- Selected extract
■ ■ ■
1 files changed, 561 insertions, 0 deletions

diff --git a/Documentation/kbuild/modules.rst b/Documentation/kbuild/modules.rst
new file mode 100644
index 000000000..a1f3eb7a4
--- /dev/null
+++ b/Documentation/kbuild/modules.rst
@@ -0,0 +1,561 @@
+=========================
+Building External Modules
+=========================
+
+This document describes how to build an out-of-tree kernel module.
+
+.. Table of Contents
+
+	=== 1 Introduction
+	=== 2 How to Build External Modules
+	   --- 2.1 Command Syntax
+	   --- 2.2 Options
+	   --- 2.3 Targets
+	   --- 2.4 Building Separate Files
+	=== 3. Creating a Kbuild File for an External Module
+	   --- 3.1 Shared Makefile
+	   --- 3.2 Separate Kbuild file and Makefile
+	   --- 3.3 Binary Blobs
+	   --- 3.4 Building Multiple Modules
+	=== 4. Include Files
+	   --- 4.1 Kernel Includes
+	   --- 4.2 Single Subdirectory
+	   --- 4.3 Several Subdirectories
+	=== 5. Module Installation
+	   --- 5.1 INSTALL_MOD_PATH
+	   --- 5.2 INSTALL_MOD_DIR
+	=== 6. Module Versioning
+	   --- 6.1 Symbols From the Kernel (vmlinux + modules)
+	   --- 6.2 Symbols and External Modules
+	   --- 6.3 Symbols From Another External Module
+	=== 7. Tips & Tricks
+	   --- 7.1 Testing for CONFIG_FOO_BAR
+
+
+
+1. Introduction
+===============
+
+"kbuild" is the build system used by the Linux kernel. Modules must use
+kbuild to stay compatible with changes in the build infrastructure and
+to pick up the right flags to "gcc." Functionality for building modules
+both in-tree and out-of-tree is provided. The method for building
+either is similar, and all modules are initially developed and built
+out-of-tree.
■ ■ ■
- Source excerpt
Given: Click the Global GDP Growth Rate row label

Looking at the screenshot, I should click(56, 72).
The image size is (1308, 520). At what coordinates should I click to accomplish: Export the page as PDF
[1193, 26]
■ ■ ■
- What needs to be done
Copy the passage of the external modules documentation patch from "diff --git a/Documentation/kbuild/modules.rst" up to and including "out-of-tree kernel module.".

- Final answer
diff --git a/Documentation/kbuild/modules.rst b/Documentation/kbuild/modules.rst
new file mode 100644
index 000000000..a1f3eb7a4
--- /dev/null
+++ b/Documentation/kbuild/modules.rst
@@ -0,0 +1,561 @@
+=========================
+Building External Modules
+=========================
+
+This document describes how to build an out-of-tree kernel module.